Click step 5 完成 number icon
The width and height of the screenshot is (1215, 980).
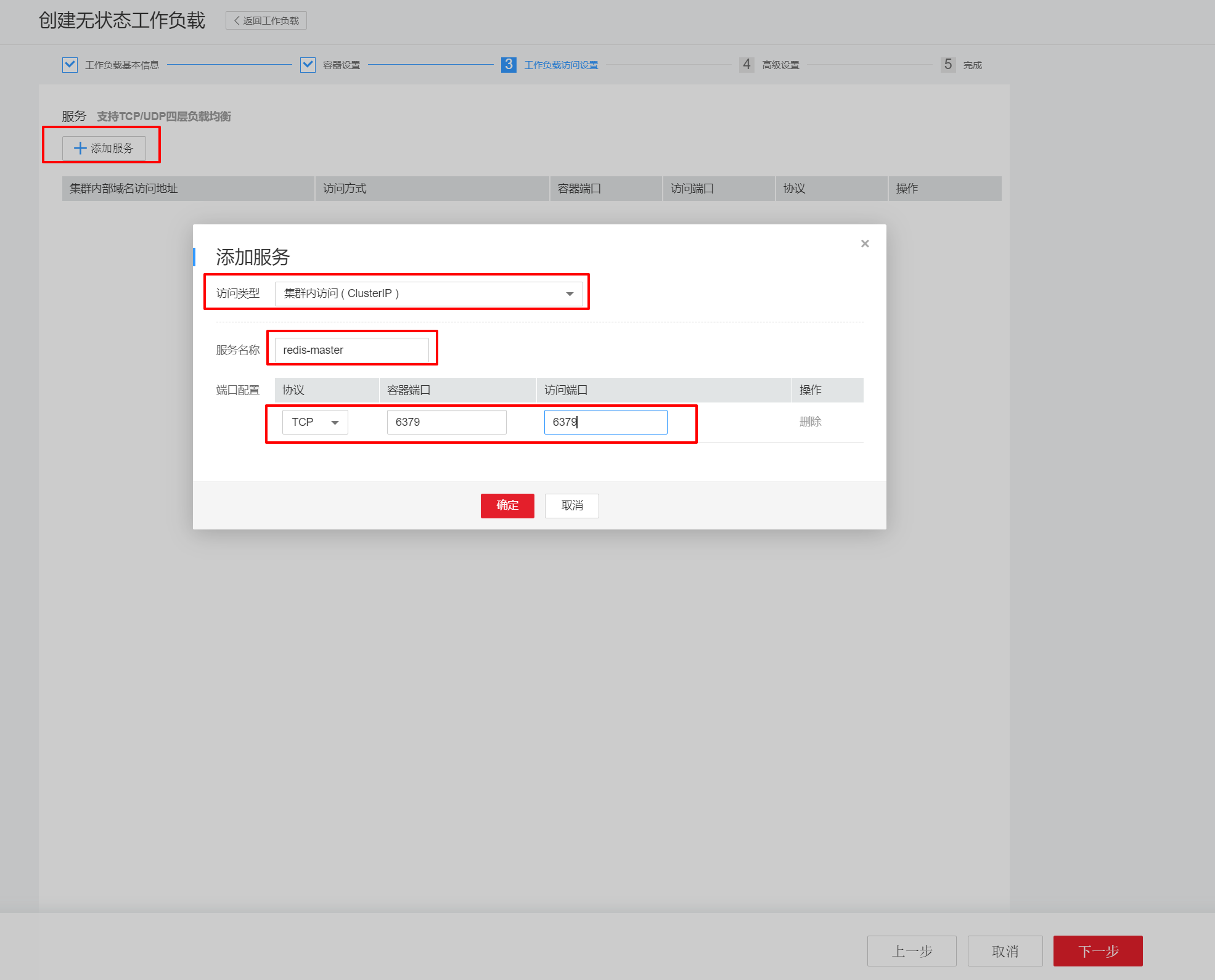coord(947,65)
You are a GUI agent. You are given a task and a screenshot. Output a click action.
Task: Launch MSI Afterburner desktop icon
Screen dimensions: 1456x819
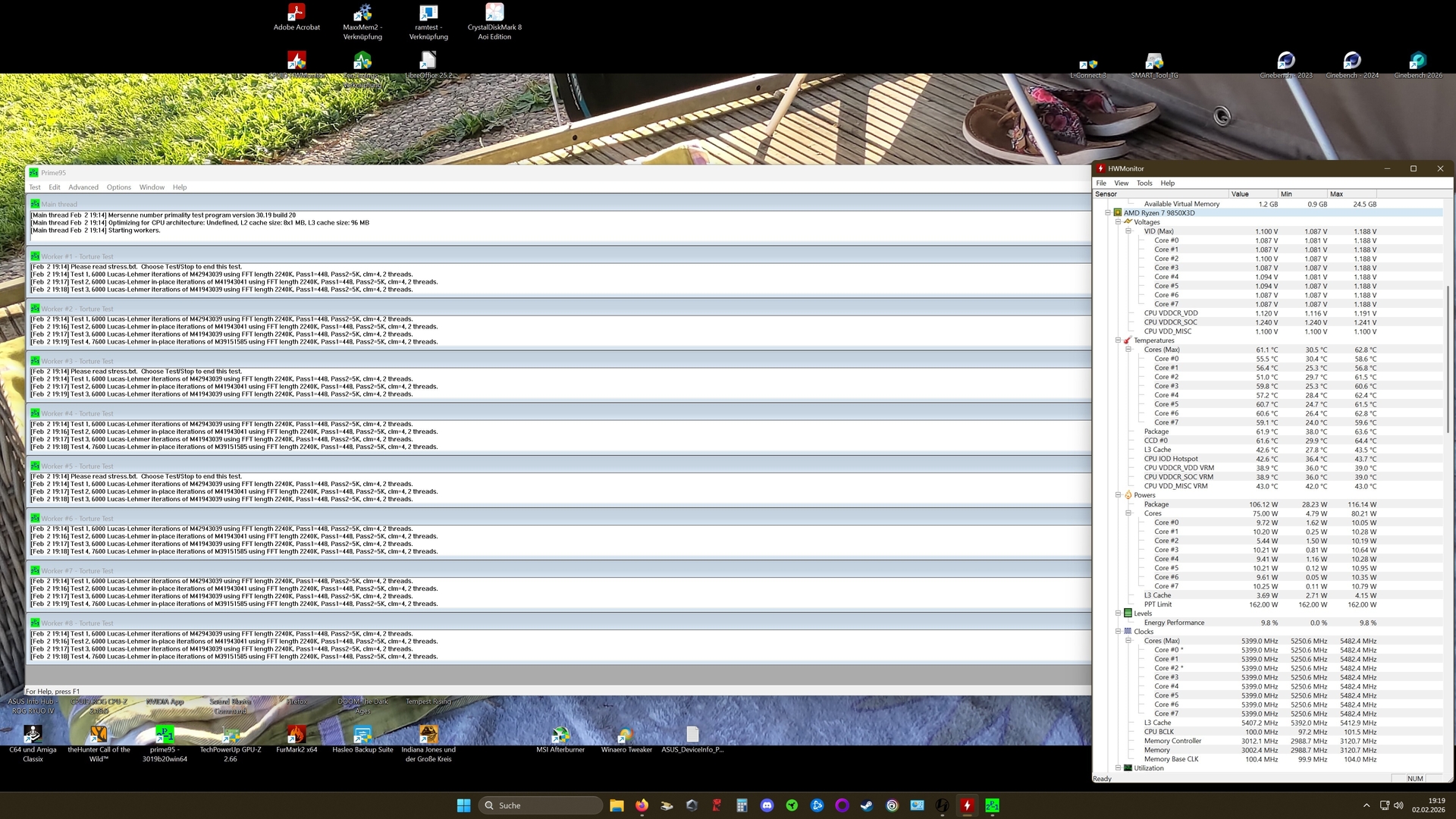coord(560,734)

+-------+

--- About this task ---
Repeat all the records above exactly, leaving out any pictures.

--- Answer to this exercise ---
Click step 5 完成 number icon
The width and height of the screenshot is (1215, 980).
coord(947,65)
You are a GUI agent. You are given a task and a screenshot. Output a click action.
Task: Launch MSI Afterburner desktop icon
Screen dimensions: 1456x819
coord(560,734)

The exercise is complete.